- _Provided text_:
Camping on the beach 1Camping. You spend a couple hours running around your perfectly stocked home gathering all the things you will need to ‘survive’ for a night or two in the woods.  You leave behind your comfortable bed, instead grabbing a thin pad and stuff sack that you will be stuffed into for a night of cold hard sleep filled with unnerving buzzing. You take your toothbrush from your sparkling, engineering brilliance of a bathroom with plans to swap it for tree stumps and wet-wipes. And your kitchen. You have all the amenities needed to create beautiful meals efficiently, providing nutrition and nourishment to your growing family. Sure! Why not trade that in for a black griddle and a couple of pointed sticks!

Camping = Cramming all your junk into the back of the car...

Camping = Cramming all your junk into the back of the car…

...then adding the children.

…then adding the children.

The good news is that you pay your mortgage and this beautiful, easy-to-use living space will be there for you, just as you left it, when you come back. However, you are going to literally pay nearly that same price, to sleep terrible, get a stiff back, eat gritty food, and have children so dirty you can’t even find them anymore. THEN you have to come home unpack all that crap, wash all your clothes, and shower with steel wool, just to bring yourself back to the standard of living that you never needed to leave in the first place!

- _Information shown_:
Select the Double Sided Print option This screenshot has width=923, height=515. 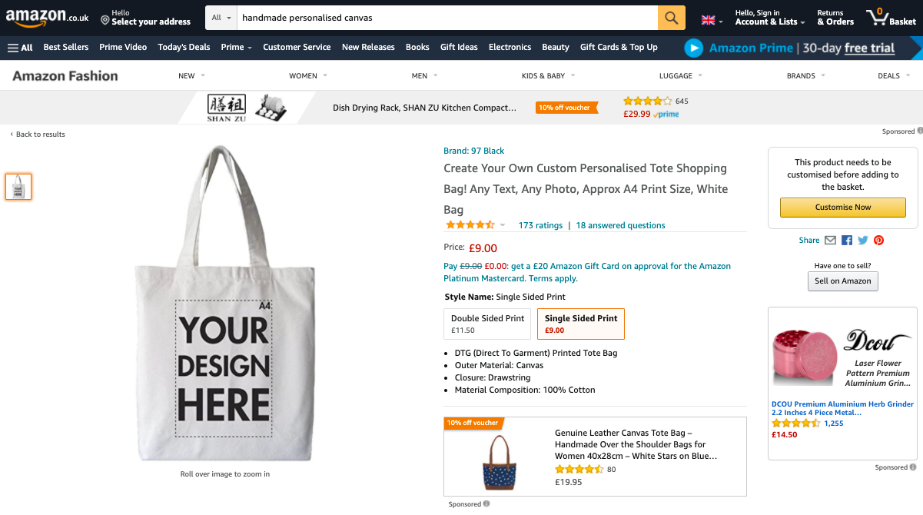(486, 323)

- _Set of tasks_:
1) In the camping piece, what does the writer suggest trading the kitchen for?
2) Write the next part of the camping piece, picking up after its final sentence.

- _Answer list_:
1) A black griddle and a couple of pointed sticks.

2)
Yes, I let him eat with those fingers.

Why are we doing this again?


Camping in Eagle River June, 2016

In fact we camped for a single night this last weekend and I did, seriously, ask myself, “Is this worth all the effort?” When we came back home, a mere 18 hours later, we had unpacked (in 1/3 the time it took to pack) and were right back where we would have been at 1 o’clock of any other Saturday, however, we had already chopped, flamed, cooked, hiked, biked, played, talked, drawn, explored, pretended, learned, rested, bonded, slept in a tent, and peed in the woods! There is no way we would have been able to do all that on any other Friday night at home.

Whether it’s for one night or 4 and whether you tent, take the canoe, backpack-in, or bring the whole kit-and-kabootle in your RV… Camping. We’ve all done it. And we do it again and again! And we love it, right? Well, kids do anyway. And I am a firm believer that camping is not only good for all of us, and families in particular, but it’s critically important for our children, and here is why:

Helping Mommy take down the tent.

Helping Mommy take down the tent.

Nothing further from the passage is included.